__Input data__.

☆ ☆ ☆ ☆ ☆

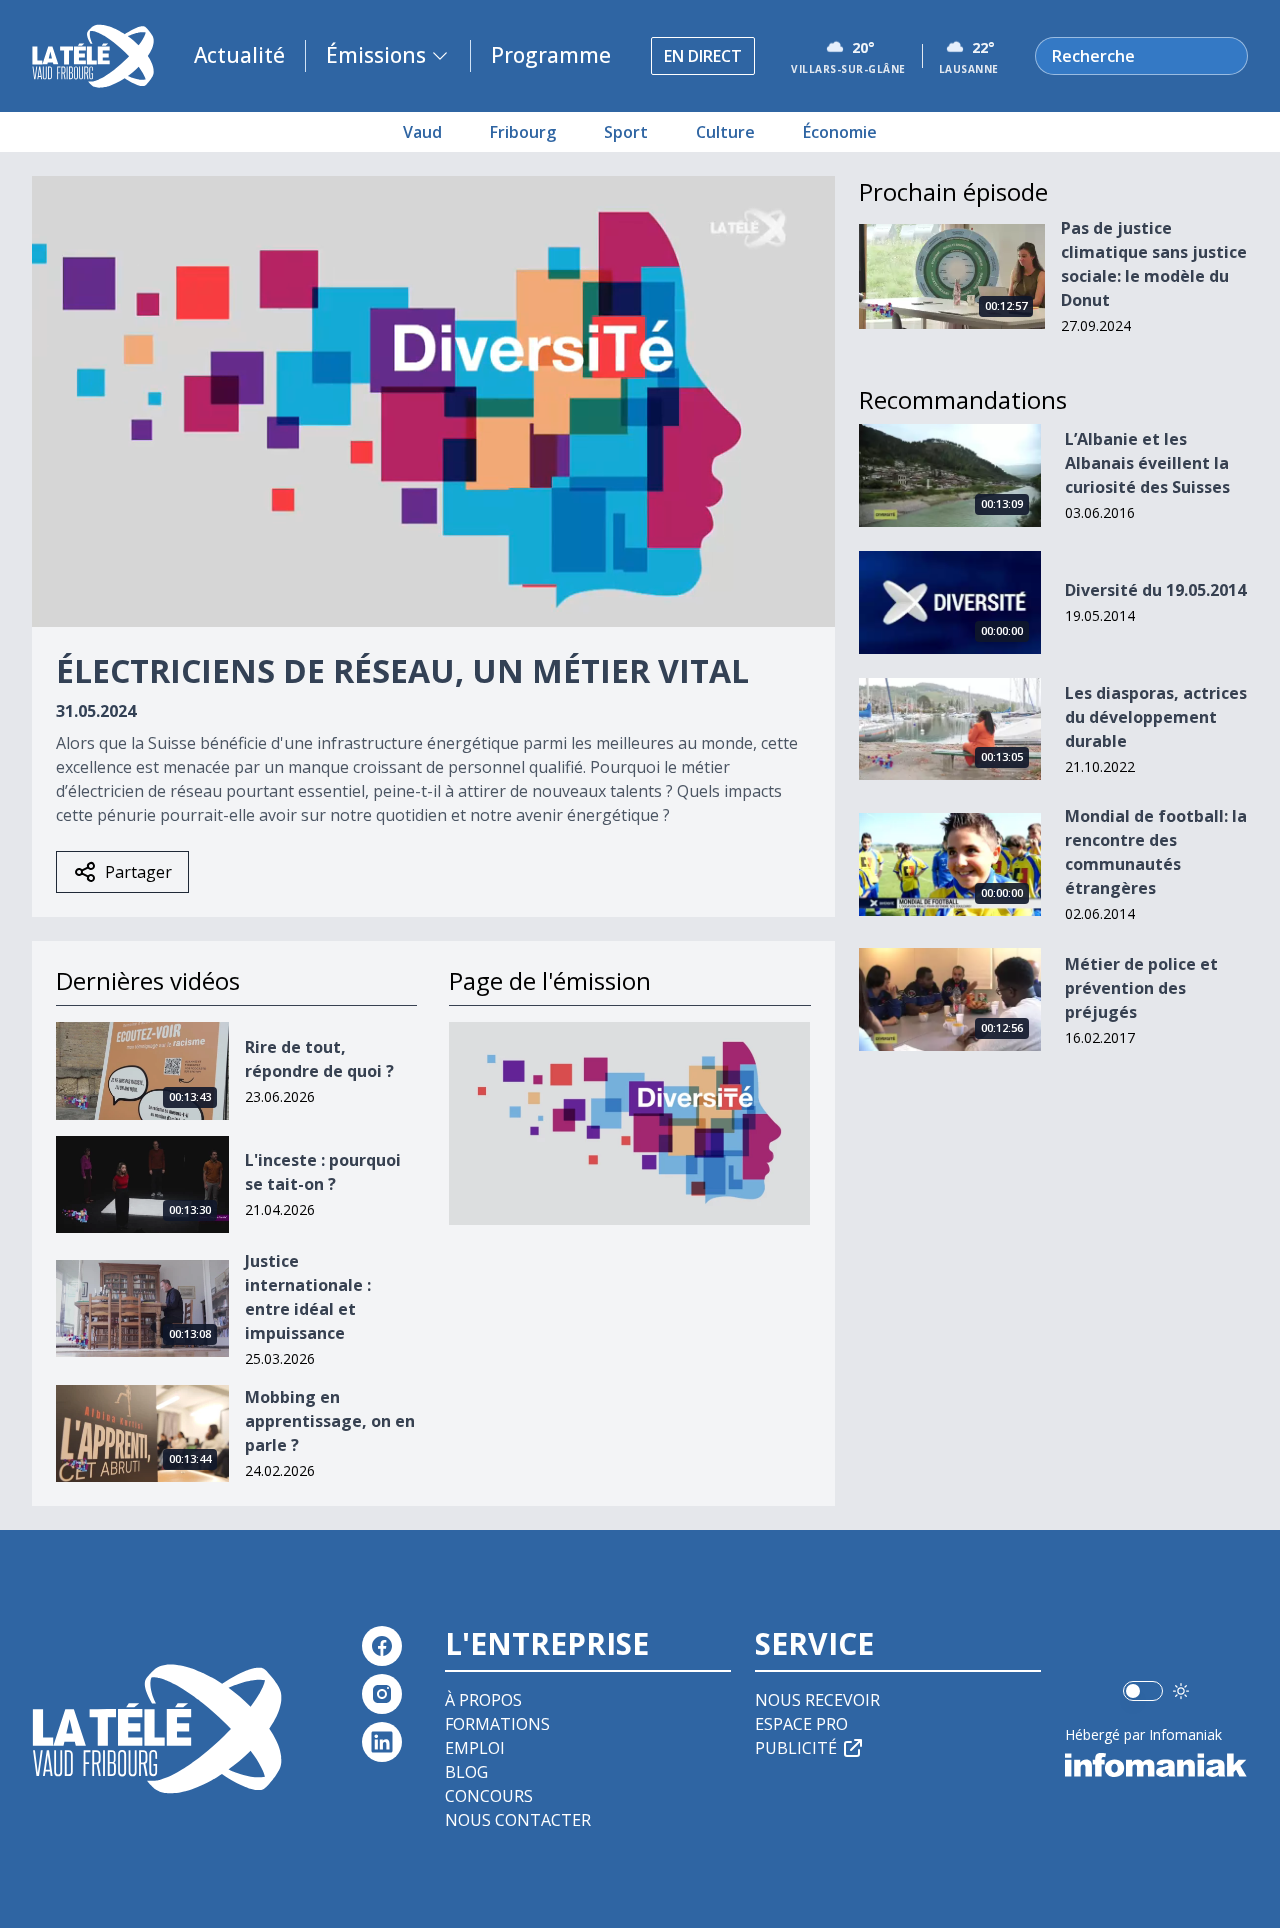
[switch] (1143, 1691)
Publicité (796, 1748)
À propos (483, 1700)
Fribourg (523, 132)
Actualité (239, 55)
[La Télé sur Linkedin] (382, 1742)
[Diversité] (629, 1123)
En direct (703, 56)
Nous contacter (518, 1820)
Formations (497, 1724)
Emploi (475, 1748)
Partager (138, 872)
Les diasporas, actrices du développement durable (1156, 717)
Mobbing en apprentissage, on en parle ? (330, 1421)
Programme (551, 55)
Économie (840, 132)
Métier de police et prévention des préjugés (1141, 988)
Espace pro (801, 1724)
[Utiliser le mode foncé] (1181, 1691)
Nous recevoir (817, 1700)
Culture (725, 132)
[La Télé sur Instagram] (382, 1694)
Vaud (422, 132)
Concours (489, 1796)
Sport (626, 132)
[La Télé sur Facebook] (382, 1646)
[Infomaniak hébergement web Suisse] (1156, 1765)
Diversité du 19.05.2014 (1155, 590)
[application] (433, 401)
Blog (466, 1772)
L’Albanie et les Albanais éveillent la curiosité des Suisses (1147, 463)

☆ ☆ ☆ ☆ ☆

__Exercise__.
The full text of the data above, exact and without pictures, is what to return.

__Task response__.
[switch] (1143, 1691)
Publicité (796, 1748)
À propos (483, 1700)
Fribourg (523, 132)
Actualité (239, 55)
[La Télé sur Linkedin] (382, 1742)
[Diversité] (629, 1123)
En direct (703, 56)
Nous contacter (518, 1820)
Formations (497, 1724)
Emploi (475, 1748)
Partager (138, 872)
Les diasporas, actrices du développement durable (1156, 717)
Mobbing en apprentissage, on en parle ? (330, 1421)
Programme (551, 55)
Économie (840, 132)
Métier de police et prévention des préjugés (1141, 988)
Espace pro (801, 1724)
[Utiliser le mode foncé] (1181, 1691)
Nous recevoir (817, 1700)
Culture (725, 132)
[La Télé sur Instagram] (382, 1694)
Vaud (422, 132)
Concours (489, 1796)
Sport (626, 132)
[La Télé sur Facebook] (382, 1646)
[Infomaniak hébergement web Suisse] (1156, 1765)
Diversité du 19.05.2014 (1155, 590)
[application] (433, 401)
Blog (466, 1772)
L’Albanie et les Albanais éveillent la curiosité des Suisses (1147, 463)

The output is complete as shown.